O caldeirão em que estavam mergulhados os impressionistas era o da vida moderna, que fervia com as inovações tecnológicas exibidas nas vitrines das exposições internacionais em Paris, onde a alta-costura ganhava estatura e a gastronomia, ela também, seria convertida em arte. Passado o traumático cerco que marcou a derrota na guerra franco-prussiana, seguido do colapso do Segundo Império e da sangrenta insurreição da Comuna de Paris, pairava um alívio no ar. Foi nesse contexto que o ímpeto revolucionário dos impressionistas fervilhou. “Capturando momentos fugazes e espontâneos, eles realizaram as primeiras representações visuais da modernidade e, com isso, a elevaram a outro patamar”, avalia Nancy Locke, professora de história da arte na Universidade Estadual da Pensilvânia.
Em paralelo, havia outra virada em curso — não eram mais a Igreja e o Estado os únicos fregueses das artes, mas uma burguesia que aflorava e arrematava telas dos ascendentes merchants. Tido como o mais relevante deles na época, Paul Durand-Ruel adquiriu sozinho 12 000 quadros para revendê-los, pagando adiantado aos artistas. Assim, eles conquistaram liberdade para alçar seus voos. “Os impressionistas ampliaram o antes limitado escopo do que poderia constar em uma tela. Foi o verdadeiro nascimento da pintura moderna”, pontua o historiador da arte Felipe Martinez, da Universidade de Amsterdã.

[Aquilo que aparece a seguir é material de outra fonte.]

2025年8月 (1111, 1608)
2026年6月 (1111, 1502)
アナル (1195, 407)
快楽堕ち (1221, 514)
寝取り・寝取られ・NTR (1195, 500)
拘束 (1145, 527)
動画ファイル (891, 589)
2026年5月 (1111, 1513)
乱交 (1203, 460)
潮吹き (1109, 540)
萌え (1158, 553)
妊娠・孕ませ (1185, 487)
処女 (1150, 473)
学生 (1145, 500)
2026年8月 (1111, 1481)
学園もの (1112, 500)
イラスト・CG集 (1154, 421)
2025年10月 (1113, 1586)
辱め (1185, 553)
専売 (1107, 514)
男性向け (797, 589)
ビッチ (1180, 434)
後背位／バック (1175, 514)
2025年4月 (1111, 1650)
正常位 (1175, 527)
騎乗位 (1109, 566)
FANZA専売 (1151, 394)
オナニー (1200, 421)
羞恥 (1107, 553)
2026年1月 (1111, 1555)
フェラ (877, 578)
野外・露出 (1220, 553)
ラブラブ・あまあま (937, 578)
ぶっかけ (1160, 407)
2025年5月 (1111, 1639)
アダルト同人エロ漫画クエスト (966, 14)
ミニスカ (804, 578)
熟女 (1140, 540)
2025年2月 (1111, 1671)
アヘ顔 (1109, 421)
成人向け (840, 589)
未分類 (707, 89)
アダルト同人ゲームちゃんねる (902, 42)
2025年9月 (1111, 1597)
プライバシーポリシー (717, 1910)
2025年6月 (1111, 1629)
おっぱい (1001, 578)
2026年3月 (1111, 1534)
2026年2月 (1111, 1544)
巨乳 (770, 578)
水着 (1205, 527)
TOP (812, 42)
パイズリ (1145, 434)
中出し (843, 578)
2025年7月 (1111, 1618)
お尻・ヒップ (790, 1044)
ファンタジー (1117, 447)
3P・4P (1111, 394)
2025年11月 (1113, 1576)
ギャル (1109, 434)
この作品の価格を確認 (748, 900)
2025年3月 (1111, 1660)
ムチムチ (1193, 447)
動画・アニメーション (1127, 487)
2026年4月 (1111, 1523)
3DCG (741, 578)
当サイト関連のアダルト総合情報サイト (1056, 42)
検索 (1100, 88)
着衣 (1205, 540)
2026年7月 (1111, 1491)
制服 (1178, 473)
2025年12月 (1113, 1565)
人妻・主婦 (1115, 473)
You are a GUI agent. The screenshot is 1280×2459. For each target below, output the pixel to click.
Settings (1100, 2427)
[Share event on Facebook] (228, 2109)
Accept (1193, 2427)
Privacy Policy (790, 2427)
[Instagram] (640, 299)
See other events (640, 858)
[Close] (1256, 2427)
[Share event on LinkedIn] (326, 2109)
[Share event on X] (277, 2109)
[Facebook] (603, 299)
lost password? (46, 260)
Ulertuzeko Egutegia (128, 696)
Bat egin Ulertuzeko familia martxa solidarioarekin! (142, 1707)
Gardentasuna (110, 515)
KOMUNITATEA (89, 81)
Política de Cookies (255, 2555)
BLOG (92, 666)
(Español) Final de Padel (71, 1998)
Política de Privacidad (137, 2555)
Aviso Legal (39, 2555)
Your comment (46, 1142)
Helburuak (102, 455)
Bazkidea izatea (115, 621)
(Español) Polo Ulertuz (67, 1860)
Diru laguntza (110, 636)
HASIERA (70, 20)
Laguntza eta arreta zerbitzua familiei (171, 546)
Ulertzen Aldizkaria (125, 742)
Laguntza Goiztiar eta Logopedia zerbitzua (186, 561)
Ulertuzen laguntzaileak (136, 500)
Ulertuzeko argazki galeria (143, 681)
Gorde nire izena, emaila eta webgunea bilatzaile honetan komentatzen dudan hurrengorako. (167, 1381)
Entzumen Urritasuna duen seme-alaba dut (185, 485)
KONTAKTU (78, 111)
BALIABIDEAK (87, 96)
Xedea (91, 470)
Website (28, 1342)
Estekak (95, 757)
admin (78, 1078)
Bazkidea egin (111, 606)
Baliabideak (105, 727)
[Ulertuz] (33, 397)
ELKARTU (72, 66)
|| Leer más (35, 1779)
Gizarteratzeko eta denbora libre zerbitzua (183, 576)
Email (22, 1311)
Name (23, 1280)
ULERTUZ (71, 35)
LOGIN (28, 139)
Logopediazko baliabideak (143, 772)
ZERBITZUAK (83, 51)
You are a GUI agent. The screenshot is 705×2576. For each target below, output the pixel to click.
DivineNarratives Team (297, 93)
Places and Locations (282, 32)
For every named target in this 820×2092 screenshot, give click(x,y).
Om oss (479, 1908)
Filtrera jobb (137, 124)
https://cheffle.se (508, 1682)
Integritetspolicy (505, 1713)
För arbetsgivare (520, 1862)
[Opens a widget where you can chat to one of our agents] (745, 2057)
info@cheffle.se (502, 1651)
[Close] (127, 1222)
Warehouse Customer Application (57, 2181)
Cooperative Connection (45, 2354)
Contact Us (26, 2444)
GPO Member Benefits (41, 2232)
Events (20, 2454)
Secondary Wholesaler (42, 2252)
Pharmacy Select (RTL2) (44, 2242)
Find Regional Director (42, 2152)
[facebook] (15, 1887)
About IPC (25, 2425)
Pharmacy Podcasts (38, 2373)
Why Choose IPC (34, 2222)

Em 1886, as diferenças de visão, aliadas a obstáculos logísticos, acabaram dissolvendo a turma que tanto barulho fez no Boulevard de Capucines, mas ela continuou dando frutos e influenciando outros — entre eles Georges-Pierre Seurat, mestre do pontilhismo, e mais tarde Henri Matisse, que se mirou na ensolarada Banhistas na Grenouillière, de Monet, para compor Luxo, Calma e Volúpia (1904), onde mulheres nuas desfrutam de um piquenique numa paisagem cheia de cor. O longevo Monet viveria para testemunhar radicais desdobramentos do que semeara não muito tempo antes, como o urinol exposto em museu por Marcel Duchamp, em 1917, um marco na própria discussão do que é arte. Ela deve muito, afinal, ao grupo que ousou fazer tudo diferente.